» **Task directions**
Look through the records below for the line with "Where should I click to: Open the New" and the line with "Image resolution: width=991", then return those lines and all lines between, exactly.

Collected data entries
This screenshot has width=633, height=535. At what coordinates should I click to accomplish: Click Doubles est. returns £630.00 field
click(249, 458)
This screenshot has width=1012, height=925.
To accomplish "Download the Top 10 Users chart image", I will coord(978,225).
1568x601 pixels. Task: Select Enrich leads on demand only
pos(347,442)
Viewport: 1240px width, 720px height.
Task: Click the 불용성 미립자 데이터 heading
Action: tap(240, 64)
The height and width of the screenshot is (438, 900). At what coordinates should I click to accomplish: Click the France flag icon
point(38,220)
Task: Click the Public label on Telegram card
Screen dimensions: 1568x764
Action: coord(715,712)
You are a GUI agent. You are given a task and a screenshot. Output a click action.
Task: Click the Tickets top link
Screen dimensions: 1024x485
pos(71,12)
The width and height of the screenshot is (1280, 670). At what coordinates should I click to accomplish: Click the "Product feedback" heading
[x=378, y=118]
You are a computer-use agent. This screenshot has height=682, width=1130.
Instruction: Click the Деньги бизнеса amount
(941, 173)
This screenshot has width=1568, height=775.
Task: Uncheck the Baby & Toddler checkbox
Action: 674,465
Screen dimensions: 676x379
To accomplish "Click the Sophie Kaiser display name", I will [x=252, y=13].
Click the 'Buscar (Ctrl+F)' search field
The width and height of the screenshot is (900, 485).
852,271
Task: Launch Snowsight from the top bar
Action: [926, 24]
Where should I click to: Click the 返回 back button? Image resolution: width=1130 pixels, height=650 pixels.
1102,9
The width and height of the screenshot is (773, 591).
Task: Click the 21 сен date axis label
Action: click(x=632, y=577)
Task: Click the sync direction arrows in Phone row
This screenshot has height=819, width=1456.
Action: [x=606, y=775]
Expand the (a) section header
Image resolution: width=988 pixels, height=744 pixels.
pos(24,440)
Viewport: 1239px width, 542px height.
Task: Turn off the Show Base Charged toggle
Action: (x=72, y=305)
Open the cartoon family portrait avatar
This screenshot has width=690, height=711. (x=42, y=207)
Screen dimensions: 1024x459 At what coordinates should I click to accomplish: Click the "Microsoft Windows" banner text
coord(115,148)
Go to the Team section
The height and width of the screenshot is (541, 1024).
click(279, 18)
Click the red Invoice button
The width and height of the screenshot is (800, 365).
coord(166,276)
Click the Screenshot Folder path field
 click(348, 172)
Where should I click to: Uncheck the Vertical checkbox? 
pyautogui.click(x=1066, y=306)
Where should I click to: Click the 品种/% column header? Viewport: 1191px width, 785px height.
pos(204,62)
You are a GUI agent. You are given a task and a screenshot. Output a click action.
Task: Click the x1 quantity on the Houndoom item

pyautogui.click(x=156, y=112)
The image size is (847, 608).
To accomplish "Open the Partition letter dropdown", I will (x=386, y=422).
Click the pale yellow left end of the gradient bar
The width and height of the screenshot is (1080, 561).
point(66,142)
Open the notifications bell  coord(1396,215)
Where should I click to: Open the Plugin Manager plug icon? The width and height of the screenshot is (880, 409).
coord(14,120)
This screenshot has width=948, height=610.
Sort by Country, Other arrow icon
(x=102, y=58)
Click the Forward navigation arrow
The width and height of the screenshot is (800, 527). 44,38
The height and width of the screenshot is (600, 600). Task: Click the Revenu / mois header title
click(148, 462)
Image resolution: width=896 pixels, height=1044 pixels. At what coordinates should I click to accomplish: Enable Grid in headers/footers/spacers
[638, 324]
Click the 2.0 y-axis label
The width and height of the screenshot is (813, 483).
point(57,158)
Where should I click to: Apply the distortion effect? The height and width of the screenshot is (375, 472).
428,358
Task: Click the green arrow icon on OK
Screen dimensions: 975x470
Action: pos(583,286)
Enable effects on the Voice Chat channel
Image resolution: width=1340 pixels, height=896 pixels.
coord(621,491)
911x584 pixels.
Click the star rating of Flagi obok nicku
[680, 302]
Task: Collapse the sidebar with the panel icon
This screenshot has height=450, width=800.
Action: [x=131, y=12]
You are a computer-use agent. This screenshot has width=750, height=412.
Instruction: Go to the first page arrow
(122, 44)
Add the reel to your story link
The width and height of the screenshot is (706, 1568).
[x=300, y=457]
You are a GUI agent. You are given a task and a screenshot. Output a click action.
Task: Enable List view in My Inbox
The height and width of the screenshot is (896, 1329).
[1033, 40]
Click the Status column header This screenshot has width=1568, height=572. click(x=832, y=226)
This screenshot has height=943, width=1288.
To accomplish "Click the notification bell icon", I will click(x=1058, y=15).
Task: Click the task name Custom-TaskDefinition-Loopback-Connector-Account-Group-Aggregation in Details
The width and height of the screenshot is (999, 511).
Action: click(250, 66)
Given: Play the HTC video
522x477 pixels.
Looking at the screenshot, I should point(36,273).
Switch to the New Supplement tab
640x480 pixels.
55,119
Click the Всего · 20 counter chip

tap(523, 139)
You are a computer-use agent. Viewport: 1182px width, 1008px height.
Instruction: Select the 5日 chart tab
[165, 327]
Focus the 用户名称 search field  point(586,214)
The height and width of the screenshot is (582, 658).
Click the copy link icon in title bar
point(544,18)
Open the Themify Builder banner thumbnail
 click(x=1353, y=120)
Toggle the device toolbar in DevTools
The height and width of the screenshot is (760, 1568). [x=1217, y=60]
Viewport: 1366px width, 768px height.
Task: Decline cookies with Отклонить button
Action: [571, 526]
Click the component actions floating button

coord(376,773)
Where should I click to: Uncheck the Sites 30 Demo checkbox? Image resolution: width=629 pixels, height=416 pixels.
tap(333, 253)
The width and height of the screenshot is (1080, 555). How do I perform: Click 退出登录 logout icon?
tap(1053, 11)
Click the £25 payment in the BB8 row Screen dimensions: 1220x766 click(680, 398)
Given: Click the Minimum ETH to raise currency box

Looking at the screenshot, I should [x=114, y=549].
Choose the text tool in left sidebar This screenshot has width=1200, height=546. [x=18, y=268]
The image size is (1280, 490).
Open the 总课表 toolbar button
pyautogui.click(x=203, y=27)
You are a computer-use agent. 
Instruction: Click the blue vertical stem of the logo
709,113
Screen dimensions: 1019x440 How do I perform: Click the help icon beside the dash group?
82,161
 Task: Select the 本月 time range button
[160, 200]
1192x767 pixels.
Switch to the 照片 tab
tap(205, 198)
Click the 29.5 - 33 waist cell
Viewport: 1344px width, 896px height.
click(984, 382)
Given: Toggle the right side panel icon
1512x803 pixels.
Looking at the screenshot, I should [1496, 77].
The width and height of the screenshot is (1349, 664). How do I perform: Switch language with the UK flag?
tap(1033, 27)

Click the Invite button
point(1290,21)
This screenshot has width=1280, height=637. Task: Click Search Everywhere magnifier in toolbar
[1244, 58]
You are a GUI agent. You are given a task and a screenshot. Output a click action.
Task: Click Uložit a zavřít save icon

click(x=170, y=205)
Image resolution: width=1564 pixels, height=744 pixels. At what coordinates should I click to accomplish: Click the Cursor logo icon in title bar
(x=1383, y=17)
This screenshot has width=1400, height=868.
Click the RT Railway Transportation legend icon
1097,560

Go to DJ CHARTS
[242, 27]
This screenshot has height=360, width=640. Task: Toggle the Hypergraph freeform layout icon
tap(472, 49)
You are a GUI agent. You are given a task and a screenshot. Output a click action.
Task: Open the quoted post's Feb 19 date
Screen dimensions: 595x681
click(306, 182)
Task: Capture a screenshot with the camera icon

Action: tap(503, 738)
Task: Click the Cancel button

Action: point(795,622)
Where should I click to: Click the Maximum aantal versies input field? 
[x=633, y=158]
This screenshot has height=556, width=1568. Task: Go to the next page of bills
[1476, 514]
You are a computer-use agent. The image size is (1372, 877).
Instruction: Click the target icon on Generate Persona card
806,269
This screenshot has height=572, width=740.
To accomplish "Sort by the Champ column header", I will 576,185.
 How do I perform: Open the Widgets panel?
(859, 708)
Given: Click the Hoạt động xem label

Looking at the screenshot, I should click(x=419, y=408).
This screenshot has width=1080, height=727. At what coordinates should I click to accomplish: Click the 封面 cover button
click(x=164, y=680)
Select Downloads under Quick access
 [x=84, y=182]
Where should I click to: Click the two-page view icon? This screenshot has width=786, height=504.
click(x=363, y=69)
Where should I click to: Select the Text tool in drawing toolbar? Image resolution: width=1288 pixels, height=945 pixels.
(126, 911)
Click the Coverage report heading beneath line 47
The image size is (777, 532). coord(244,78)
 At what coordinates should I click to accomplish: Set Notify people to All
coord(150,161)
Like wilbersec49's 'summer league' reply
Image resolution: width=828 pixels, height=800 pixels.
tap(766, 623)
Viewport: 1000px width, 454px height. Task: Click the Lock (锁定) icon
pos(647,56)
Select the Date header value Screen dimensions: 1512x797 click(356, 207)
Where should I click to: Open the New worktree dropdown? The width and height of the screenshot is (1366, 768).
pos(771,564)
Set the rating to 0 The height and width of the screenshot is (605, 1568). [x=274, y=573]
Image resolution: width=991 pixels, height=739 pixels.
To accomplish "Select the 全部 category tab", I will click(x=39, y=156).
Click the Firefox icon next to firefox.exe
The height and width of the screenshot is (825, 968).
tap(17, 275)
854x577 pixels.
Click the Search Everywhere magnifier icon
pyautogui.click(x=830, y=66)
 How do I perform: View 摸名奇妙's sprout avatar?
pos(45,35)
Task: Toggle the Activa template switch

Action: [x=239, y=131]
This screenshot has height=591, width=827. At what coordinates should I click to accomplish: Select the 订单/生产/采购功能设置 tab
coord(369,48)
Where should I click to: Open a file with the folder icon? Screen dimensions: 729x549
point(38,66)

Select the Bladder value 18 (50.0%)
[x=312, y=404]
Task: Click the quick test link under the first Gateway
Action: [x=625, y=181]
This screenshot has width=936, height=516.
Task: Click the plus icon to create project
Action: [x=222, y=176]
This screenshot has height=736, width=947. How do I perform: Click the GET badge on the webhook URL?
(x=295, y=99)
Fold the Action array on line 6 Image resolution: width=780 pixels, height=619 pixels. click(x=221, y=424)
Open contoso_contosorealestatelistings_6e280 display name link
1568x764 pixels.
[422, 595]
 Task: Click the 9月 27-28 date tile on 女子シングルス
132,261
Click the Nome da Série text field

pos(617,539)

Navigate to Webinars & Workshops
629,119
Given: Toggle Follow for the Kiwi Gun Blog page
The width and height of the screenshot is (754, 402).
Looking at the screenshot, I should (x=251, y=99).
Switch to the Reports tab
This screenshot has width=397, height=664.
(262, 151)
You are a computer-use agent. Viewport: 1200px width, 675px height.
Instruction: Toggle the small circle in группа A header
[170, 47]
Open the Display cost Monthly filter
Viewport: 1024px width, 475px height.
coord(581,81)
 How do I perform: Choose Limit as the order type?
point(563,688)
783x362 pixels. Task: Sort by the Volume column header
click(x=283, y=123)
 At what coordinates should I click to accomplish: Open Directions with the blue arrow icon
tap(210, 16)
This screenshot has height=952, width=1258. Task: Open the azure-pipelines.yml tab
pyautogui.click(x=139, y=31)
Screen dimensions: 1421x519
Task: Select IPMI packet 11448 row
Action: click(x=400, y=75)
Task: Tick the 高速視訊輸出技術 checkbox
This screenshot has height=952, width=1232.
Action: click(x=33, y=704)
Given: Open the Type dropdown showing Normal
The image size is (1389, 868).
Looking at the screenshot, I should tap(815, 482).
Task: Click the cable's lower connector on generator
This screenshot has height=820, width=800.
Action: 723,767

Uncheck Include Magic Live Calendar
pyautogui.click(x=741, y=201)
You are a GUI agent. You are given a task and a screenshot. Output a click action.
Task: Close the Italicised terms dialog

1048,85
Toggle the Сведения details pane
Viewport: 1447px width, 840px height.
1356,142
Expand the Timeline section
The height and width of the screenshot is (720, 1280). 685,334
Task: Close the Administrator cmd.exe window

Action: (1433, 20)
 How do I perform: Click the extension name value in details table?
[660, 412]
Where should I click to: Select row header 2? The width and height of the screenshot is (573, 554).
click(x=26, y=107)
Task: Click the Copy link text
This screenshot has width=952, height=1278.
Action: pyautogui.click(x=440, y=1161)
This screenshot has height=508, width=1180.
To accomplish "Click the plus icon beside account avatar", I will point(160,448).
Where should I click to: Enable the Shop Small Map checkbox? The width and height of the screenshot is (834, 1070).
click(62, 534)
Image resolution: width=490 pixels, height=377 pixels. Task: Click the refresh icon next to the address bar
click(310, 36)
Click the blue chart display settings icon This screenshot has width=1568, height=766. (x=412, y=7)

» **Result for this exercise**
Where should I click to: Open the New worktree dropdown? The width and height of the screenshot is (1366, 768).
pos(771,564)
Set the rating to 0 The height and width of the screenshot is (605, 1568). [x=274, y=573]
Image resolution: width=991 pixels, height=739 pixels.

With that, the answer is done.